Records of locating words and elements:
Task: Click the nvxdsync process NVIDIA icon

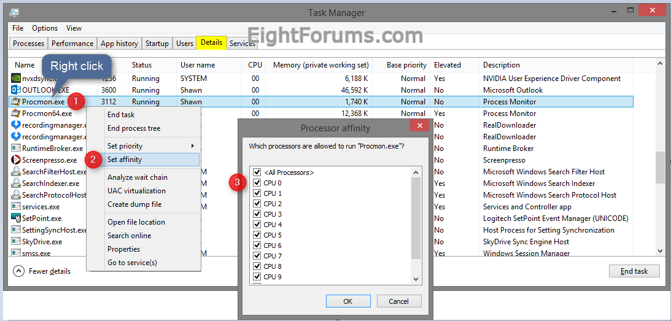Action: pos(16,79)
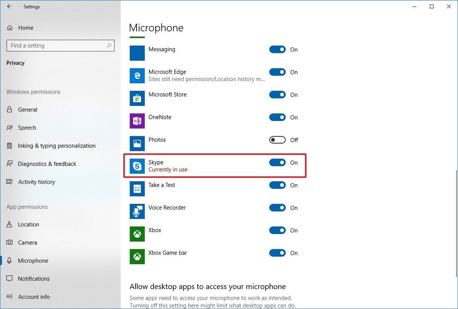Open Diagnostics & feedback settings
This screenshot has width=458, height=309.
click(51, 164)
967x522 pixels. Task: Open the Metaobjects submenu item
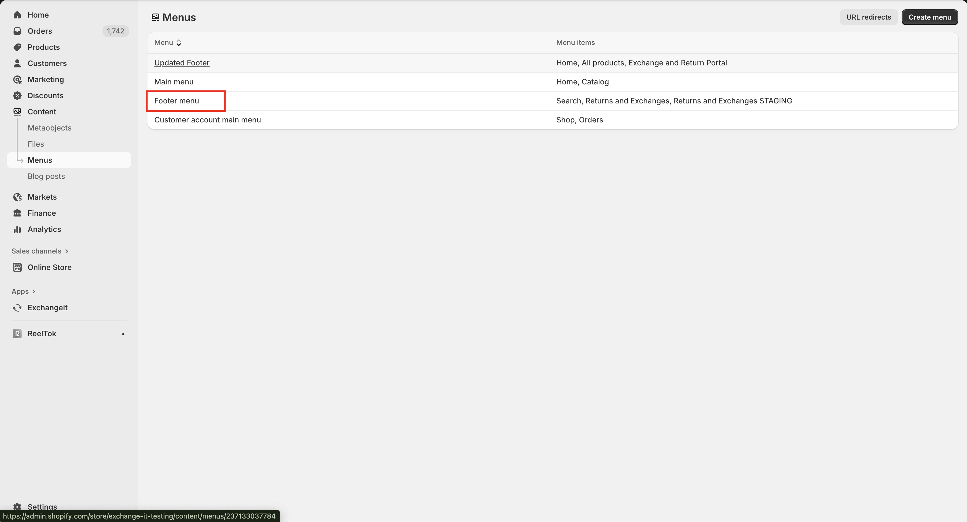[x=49, y=128]
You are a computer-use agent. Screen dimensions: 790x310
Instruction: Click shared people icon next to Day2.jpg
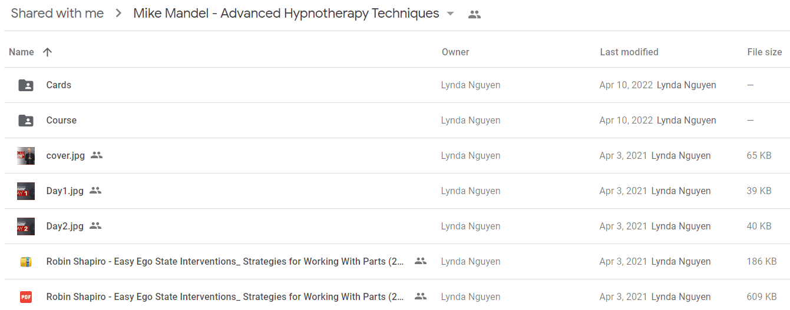click(x=95, y=226)
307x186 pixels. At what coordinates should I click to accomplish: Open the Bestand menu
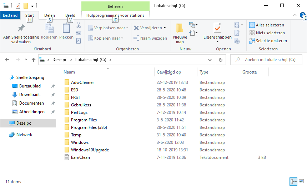point(10,15)

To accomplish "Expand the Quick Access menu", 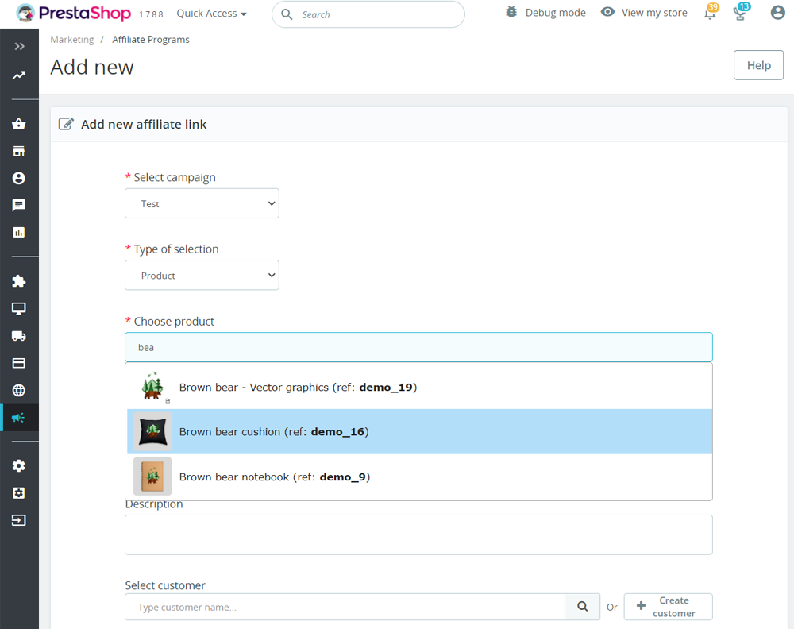I will click(210, 13).
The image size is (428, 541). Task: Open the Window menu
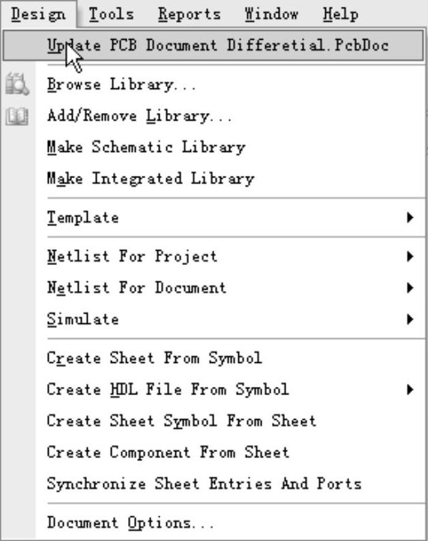coord(271,14)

** TASK STATEMENT **
Count the lines in the material above that contain the string "icon", and reply with only that number.

** PROBLEM SOLUTION **
2